Es curioso observar cómo las personas creen habitualmente que lo que viven representa la realidad de las cosas no sólo en su barrio, sino en el mundo entero. Nuestro vivir es un habitáculo efímero, normalmente sesgado, y que, nos guste o no, importa más bien poco.

No lo digo de forma nihilista, sino jerárquica: si se quema mi casa, me repercute a mí y a la gente cercana a mí y al incendio, y ya está. Eso no significa que el mundo esté en llamas o a punto de arder.

Lo demás son idealismos. Que estemos a favor o en contra de algo, que opinemos sobre un tema o que nos consideremos informados no tienen ningún valor objetivo; las cosas seguirán su curso, estemos nosotros ahí o no.

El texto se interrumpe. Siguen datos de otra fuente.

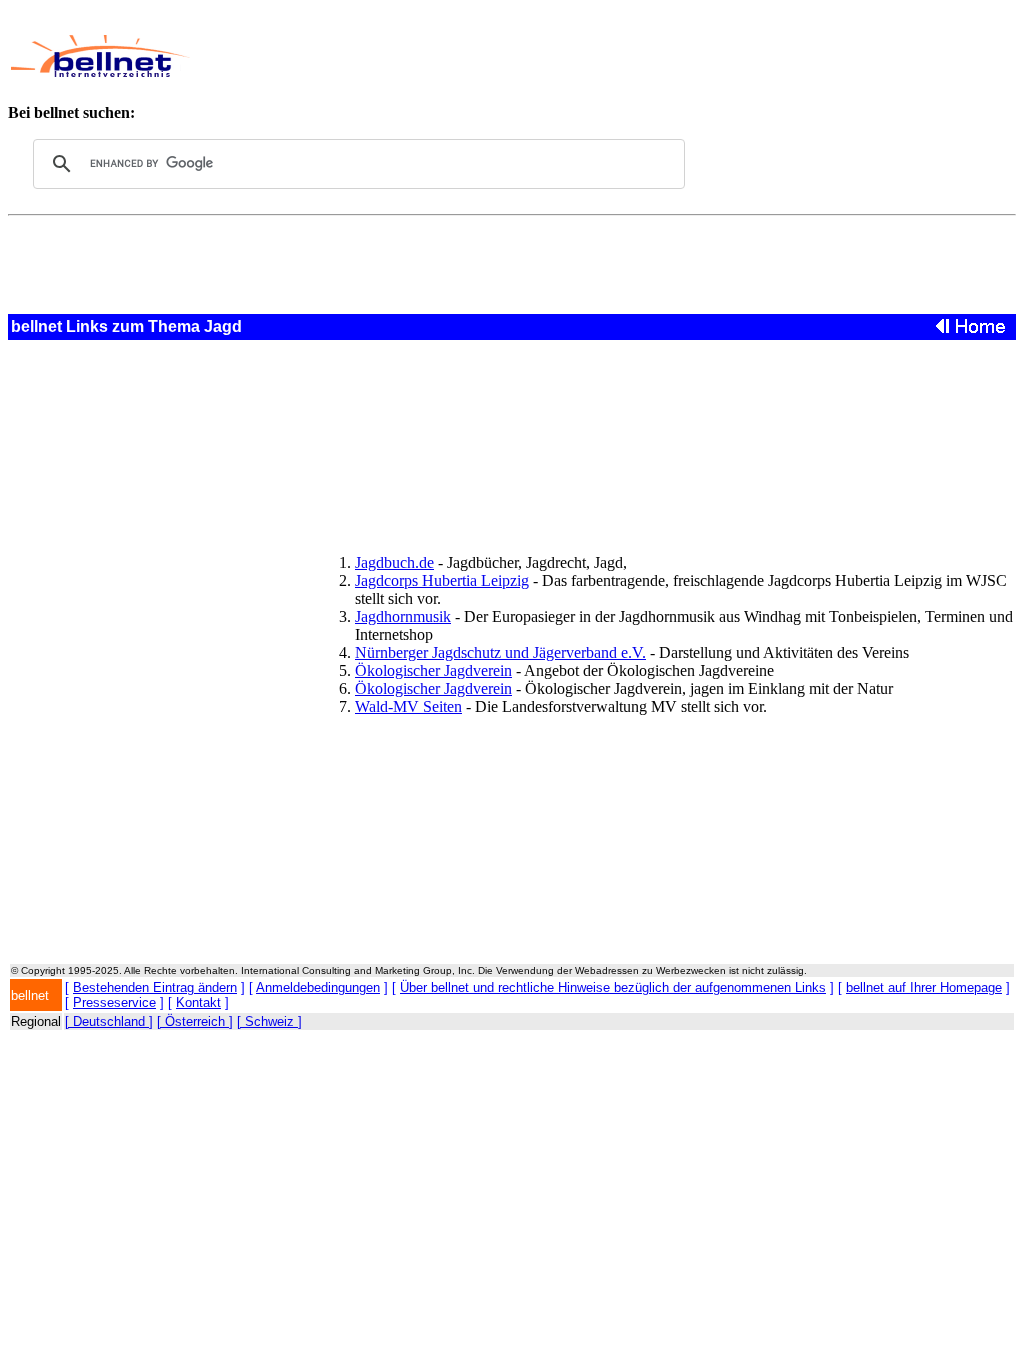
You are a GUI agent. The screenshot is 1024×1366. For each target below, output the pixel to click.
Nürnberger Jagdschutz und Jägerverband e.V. (500, 652)
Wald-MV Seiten (408, 706)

Queremos pensar que sí, que somos partícipes de los sucesos del mundo por pensar en ellos y, llegado el caso, «hacer algo», pero si lo observamos con cierta frialdad y distancia, la grandísima mayoría de acontecimientos, incluso más de uno de los que nos afectan directamente, no depende de nosotros.

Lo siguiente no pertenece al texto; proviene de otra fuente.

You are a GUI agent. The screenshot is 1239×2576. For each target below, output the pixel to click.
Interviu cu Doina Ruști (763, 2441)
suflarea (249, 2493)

Tampoco estoy siendo pesimista, ni muchísimo menos. Pero es preferible no autoengañarse y saber cuál es el lugar de uno mismo en el mundo. Y eso en parte lo elegimos, en parte no.

Para Hernando, la vida continúa; si la guerra llega a su casa, ya llegará. Este relato, en mi opinión, es un ejemplo de estoicismo vital. Digo vital en el sentido de que forma parte de la naturaleza de Hernando, no es producto de la lectura de libros sobre estoicismo con un enfoque de autoayuda, o porque sea un filósofo o un religioso. Hernando vive el presente, sabe dónde está, sabe lo que hay.

Para él, el fin del mundo llegará cuando se muera. Lo demás es una sucesión de hechos que van naciendo y muriendo. Antes, no pasaba una hora sin que un coche cruzara la carretera. Luego, de repente pasan miles de coches despavoridos. Después, se huele que durante mucho, mucho tiempo no pasará ni uno. Y así es la vida: llama a su burro y sigue con sus labores. ¿Qué iba a hacer si no?